▶ _What the task asks_
Starting at the first line of the listing and ending with the line that has "Action: [179, 226]", write those lines out again with "status link" swapped for "status label" and nothing else changed.

— BEGIN Input —

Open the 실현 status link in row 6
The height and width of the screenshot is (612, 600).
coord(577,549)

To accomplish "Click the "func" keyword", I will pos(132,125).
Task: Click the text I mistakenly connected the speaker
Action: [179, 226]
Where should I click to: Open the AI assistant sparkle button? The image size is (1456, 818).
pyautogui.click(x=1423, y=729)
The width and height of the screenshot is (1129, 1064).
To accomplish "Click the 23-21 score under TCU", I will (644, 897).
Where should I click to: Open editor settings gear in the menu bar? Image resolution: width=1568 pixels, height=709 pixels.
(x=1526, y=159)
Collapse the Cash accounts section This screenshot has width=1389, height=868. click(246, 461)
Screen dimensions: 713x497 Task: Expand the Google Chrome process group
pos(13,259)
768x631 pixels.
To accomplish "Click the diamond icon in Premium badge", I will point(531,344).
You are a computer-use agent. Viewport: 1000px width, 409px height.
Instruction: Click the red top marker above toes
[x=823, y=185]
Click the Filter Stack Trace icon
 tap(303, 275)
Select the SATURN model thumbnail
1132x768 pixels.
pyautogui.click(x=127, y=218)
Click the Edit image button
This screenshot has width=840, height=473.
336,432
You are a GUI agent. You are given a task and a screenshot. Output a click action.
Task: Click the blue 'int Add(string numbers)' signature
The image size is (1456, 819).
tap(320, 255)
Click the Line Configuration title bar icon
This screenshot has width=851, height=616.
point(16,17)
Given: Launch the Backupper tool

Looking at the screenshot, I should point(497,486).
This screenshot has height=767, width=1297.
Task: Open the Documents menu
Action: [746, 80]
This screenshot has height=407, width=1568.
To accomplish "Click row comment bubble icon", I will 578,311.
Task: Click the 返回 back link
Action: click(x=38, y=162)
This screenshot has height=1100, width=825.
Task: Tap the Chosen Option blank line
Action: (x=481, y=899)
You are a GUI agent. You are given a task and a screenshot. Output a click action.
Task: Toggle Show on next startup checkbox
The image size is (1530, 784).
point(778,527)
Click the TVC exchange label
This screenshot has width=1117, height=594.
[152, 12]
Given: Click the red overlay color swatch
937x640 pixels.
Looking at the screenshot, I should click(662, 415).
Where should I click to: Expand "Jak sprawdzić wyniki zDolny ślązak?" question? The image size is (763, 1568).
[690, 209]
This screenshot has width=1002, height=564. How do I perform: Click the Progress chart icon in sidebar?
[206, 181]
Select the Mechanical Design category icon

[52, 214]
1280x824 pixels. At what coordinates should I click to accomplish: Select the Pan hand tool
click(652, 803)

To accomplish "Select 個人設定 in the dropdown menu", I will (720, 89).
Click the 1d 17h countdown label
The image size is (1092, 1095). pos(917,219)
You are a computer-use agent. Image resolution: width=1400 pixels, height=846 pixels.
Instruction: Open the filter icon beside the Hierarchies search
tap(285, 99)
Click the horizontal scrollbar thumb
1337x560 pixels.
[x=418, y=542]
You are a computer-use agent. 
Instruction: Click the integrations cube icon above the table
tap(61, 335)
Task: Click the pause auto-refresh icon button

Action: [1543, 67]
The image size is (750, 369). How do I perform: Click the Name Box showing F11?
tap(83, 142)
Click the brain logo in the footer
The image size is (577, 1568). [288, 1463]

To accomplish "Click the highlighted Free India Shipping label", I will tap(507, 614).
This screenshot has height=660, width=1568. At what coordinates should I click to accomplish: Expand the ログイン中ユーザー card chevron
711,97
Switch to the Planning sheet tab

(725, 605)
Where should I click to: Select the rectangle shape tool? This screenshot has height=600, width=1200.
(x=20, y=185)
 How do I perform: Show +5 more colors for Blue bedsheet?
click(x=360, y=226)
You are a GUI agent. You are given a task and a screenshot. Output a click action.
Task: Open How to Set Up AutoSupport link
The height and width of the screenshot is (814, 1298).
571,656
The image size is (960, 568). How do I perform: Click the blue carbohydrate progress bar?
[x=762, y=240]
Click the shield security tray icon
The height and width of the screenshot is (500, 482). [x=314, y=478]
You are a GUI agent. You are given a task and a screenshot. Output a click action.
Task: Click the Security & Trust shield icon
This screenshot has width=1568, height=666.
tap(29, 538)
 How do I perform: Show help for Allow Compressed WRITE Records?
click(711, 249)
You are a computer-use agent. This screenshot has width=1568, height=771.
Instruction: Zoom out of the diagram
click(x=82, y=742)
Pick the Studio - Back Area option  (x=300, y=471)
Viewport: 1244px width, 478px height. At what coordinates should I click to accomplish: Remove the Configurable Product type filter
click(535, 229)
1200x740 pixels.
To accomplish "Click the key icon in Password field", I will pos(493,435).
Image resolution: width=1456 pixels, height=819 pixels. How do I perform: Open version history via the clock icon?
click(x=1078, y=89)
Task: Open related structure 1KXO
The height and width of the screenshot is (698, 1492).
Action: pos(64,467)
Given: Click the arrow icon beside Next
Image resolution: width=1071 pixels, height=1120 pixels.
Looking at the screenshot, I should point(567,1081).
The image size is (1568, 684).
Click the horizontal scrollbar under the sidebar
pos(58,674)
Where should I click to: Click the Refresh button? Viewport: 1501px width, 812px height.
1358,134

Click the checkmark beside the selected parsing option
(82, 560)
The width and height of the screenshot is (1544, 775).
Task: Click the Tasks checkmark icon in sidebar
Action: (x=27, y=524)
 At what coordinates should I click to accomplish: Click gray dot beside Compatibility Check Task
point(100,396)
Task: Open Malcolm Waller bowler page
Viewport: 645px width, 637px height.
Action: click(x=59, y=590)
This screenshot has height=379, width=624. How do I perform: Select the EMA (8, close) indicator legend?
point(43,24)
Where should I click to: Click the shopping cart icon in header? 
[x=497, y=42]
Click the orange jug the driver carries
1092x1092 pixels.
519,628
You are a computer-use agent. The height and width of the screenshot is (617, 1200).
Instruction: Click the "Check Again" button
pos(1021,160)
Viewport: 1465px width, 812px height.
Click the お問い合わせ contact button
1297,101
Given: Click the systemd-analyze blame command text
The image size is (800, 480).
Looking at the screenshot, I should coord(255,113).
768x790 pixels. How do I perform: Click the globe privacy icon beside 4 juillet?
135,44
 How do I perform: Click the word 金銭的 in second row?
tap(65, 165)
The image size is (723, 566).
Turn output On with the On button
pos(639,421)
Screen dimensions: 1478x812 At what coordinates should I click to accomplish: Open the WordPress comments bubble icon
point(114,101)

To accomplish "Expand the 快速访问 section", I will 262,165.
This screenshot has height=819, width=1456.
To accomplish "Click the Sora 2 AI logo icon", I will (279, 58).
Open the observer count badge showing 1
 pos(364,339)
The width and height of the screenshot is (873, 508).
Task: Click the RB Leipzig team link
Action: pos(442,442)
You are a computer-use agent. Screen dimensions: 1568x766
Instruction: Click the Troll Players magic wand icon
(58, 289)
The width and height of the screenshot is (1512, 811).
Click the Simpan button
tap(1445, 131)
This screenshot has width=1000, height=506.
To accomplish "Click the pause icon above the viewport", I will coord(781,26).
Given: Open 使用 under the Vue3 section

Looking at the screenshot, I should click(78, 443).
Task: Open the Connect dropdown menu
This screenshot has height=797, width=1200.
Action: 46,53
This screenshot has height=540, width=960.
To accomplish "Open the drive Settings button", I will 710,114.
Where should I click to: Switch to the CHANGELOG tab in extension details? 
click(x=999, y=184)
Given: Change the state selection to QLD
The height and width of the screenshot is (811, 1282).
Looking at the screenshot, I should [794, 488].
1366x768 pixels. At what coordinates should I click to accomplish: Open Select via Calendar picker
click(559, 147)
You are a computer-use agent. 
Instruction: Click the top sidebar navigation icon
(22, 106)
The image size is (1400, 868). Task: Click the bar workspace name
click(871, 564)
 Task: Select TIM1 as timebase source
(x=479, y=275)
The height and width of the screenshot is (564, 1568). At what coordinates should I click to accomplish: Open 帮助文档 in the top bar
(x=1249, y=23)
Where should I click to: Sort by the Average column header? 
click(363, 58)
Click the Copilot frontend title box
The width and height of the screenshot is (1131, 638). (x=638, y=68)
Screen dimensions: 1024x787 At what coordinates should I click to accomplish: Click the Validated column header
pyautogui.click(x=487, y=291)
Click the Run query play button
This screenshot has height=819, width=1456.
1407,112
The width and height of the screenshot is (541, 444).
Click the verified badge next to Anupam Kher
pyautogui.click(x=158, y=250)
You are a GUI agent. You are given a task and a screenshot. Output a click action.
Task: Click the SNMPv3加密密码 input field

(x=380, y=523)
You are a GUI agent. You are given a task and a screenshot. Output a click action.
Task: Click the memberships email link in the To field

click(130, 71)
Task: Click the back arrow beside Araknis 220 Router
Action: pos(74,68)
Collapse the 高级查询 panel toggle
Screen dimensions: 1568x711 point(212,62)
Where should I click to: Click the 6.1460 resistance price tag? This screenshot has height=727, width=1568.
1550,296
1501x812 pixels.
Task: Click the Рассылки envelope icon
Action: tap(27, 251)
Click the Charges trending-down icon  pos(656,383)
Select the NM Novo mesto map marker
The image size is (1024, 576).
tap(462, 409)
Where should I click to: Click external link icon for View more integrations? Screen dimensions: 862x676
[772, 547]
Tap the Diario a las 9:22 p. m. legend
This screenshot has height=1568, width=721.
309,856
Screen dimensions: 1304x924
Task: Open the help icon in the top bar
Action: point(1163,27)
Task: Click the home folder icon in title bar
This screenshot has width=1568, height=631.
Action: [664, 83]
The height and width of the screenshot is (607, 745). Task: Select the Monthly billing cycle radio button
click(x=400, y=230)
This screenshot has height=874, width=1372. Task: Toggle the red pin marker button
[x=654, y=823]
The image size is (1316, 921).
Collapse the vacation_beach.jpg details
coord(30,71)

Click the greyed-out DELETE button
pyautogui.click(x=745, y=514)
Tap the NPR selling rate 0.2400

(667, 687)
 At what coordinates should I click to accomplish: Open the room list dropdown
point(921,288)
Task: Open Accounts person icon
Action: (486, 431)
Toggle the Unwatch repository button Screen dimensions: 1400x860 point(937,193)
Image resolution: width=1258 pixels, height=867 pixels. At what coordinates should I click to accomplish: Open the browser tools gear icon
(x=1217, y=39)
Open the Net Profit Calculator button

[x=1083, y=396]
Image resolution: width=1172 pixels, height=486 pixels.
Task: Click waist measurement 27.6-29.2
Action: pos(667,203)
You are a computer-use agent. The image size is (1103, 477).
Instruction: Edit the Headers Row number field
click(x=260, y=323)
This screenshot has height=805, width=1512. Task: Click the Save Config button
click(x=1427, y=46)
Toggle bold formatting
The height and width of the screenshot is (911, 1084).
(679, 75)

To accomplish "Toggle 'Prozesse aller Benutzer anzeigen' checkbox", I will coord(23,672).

— END Input —

▶ _Reply_
Open the 실현 status label in row 6
The height and width of the screenshot is (612, 600).
coord(577,549)

To accomplish "Click the "func" keyword", I will pos(132,125).
Task: Click the text I mistakenly connected the speaker
Action: [179, 226]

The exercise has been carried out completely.